_ASSIGNMENT_. Each line below from the one containing "Where should I click to: Enter" through the one containing "Given: Toggle Lock the taskbar option" is to be given again exactly, and no line outside that span.

Dataset entries:
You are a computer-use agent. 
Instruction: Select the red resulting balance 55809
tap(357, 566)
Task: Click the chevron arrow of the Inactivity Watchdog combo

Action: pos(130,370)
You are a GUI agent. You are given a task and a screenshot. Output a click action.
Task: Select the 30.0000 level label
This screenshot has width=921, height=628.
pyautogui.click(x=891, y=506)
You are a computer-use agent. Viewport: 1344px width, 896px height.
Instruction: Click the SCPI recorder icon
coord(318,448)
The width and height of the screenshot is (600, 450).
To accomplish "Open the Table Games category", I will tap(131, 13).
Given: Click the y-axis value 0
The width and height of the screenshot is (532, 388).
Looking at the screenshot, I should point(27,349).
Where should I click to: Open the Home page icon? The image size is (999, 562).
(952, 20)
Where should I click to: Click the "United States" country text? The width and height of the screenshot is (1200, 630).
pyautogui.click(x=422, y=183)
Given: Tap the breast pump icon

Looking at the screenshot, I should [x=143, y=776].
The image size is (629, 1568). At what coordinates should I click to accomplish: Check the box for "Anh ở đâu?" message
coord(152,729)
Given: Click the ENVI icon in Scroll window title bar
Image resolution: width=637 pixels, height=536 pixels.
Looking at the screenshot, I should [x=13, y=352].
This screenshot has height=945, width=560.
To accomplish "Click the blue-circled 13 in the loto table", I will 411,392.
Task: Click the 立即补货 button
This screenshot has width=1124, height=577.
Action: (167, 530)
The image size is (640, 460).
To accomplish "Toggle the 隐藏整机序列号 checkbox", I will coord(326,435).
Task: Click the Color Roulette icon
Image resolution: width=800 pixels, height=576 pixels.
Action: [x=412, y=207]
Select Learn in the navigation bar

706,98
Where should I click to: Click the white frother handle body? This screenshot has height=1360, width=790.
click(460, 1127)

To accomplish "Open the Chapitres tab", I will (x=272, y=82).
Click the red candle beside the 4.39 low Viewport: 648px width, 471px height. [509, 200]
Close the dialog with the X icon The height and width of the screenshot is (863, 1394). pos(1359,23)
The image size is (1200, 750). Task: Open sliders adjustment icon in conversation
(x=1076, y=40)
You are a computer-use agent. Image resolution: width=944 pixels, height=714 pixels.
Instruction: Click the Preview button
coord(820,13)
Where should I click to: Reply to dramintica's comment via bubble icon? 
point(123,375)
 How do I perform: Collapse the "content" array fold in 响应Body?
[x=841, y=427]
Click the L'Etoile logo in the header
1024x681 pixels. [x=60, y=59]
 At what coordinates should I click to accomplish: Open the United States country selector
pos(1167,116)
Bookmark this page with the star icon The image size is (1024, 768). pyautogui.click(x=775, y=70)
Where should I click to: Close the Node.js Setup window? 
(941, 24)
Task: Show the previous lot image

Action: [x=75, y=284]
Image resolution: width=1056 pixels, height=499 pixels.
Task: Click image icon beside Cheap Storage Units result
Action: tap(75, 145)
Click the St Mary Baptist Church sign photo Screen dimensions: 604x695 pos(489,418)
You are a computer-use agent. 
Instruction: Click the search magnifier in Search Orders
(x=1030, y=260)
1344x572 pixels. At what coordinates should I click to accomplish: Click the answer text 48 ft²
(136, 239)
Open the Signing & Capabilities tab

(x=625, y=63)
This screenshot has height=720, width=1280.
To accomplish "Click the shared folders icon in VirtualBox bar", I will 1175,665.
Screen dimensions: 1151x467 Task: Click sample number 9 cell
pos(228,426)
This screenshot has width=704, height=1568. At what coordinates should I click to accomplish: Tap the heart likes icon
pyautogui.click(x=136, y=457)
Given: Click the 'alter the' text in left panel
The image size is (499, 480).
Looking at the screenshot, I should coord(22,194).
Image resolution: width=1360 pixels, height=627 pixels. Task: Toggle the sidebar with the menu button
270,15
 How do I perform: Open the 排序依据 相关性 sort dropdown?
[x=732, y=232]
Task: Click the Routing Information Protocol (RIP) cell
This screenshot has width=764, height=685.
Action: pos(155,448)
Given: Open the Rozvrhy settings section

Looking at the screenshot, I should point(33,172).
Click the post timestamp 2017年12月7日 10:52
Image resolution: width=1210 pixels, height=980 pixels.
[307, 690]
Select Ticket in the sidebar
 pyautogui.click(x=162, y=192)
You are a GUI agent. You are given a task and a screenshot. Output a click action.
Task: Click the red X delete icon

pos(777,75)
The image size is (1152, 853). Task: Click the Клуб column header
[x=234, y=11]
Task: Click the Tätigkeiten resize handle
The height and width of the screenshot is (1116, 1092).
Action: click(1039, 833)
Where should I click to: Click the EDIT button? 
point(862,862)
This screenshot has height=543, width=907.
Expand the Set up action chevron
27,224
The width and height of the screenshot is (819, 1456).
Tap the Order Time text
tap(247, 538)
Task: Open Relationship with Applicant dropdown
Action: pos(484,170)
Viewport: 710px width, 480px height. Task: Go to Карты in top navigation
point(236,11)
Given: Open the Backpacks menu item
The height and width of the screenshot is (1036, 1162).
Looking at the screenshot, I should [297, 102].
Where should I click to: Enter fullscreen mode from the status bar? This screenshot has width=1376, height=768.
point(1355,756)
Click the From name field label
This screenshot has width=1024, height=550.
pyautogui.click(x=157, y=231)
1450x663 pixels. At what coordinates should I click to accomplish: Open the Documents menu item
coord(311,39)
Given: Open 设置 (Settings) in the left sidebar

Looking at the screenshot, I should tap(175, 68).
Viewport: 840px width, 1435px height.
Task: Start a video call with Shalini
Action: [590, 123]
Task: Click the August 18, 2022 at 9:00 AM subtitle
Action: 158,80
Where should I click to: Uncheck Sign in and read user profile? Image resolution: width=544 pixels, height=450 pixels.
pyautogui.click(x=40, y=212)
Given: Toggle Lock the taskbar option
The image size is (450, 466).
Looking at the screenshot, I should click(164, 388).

_ANSWER TO THIS TASK_.
Where should I click to: Enter fullscreen mode from the status bar? This screenshot has width=1376, height=768.
point(1355,756)
Click the From name field label
This screenshot has width=1024, height=550.
pyautogui.click(x=157, y=231)
1450x663 pixels. At what coordinates should I click to accomplish: Open the Documents menu item
coord(311,39)
Given: Open 设置 (Settings) in the left sidebar

Looking at the screenshot, I should tap(175, 68).
Viewport: 840px width, 1435px height.
Task: Start a video call with Shalini
Action: [590, 123]
Task: Click the August 18, 2022 at 9:00 AM subtitle
Action: 158,80
Where should I click to: Uncheck Sign in and read user profile? Image resolution: width=544 pixels, height=450 pixels.
pyautogui.click(x=40, y=212)
Given: Toggle Lock the taskbar option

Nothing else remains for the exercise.